Capital account £10,000 Cash at bank £10,000

The business is shown as having £10,000 in cash as its asset at that date, and as owing J. Soap £10,000, that is, recognizing its indebtedness to him in respect of the capital he has invested.

The accounting effect of the entity convention is to make a clear distinction between J. Soap's private affairs and his business affairs: what he does with his remaining £20,000 is of no concern to the accountant, but what happens to the £10,000 invested in the business is the subject-matter of accounting.

The interesting aspect of the entity convention is that it establishes a fictional distinction between J. Soap and the business which is not recognized at law: he remains legally liable at law for the debts of the business, and should the business fail, he will have to pay the creditors out of his private funds.
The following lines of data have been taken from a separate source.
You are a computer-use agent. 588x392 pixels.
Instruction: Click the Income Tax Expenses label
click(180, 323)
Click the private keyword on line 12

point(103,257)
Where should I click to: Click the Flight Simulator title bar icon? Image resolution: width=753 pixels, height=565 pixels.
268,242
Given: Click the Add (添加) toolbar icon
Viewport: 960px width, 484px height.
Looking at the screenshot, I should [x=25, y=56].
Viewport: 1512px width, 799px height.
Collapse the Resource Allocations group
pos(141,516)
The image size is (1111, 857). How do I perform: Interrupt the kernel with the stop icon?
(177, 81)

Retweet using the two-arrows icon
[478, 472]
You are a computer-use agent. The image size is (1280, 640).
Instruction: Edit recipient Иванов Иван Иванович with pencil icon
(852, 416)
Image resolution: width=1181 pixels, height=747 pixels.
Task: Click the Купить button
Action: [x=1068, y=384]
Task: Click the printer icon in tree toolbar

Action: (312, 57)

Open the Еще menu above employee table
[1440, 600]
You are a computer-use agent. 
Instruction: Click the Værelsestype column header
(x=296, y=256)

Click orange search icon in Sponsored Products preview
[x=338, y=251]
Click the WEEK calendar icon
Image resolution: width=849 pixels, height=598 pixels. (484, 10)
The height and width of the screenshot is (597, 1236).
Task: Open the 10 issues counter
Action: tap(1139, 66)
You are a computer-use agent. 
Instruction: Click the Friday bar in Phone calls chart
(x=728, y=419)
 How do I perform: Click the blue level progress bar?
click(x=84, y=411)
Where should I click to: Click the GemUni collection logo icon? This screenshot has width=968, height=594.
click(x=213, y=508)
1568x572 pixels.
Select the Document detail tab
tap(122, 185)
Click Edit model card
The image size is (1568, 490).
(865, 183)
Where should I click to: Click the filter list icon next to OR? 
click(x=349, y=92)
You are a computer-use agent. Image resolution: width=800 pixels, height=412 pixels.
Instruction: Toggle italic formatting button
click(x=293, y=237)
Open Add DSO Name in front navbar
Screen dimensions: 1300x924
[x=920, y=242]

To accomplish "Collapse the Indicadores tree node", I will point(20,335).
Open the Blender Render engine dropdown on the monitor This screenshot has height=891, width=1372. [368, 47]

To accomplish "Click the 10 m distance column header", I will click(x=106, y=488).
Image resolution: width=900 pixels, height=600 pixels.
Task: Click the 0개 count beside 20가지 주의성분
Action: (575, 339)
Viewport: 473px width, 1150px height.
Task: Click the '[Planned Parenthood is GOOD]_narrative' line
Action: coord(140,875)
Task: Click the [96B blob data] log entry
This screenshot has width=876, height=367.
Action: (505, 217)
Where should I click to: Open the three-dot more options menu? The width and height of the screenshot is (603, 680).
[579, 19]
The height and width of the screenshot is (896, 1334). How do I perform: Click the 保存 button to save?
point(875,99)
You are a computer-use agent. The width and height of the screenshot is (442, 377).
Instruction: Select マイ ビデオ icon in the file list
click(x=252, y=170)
In the case of corporations, there is a legal distinction between the owners, that is, the shareholders and the business, so that the shareholders are not liable for the corporation's debts beyond the capital which they have agreed to invest. The accounting treatment of the relationship between the shareholders and the corporation is no different from that accorded to the sole trader and his business, except of course that the capital of the corporation is divided into a number of shares.

Example

Multiform Toys Ltd is registered on 1 April 19XO as a public company, the objectives being to manufacture a wide range of children's toys. The promoters of the company need £100,000 to launch the company. They decide to offer for sale 100.000 ordinary shares of £1 each to the public, and the promoters themselves will subscribe for 25,000 of these shares.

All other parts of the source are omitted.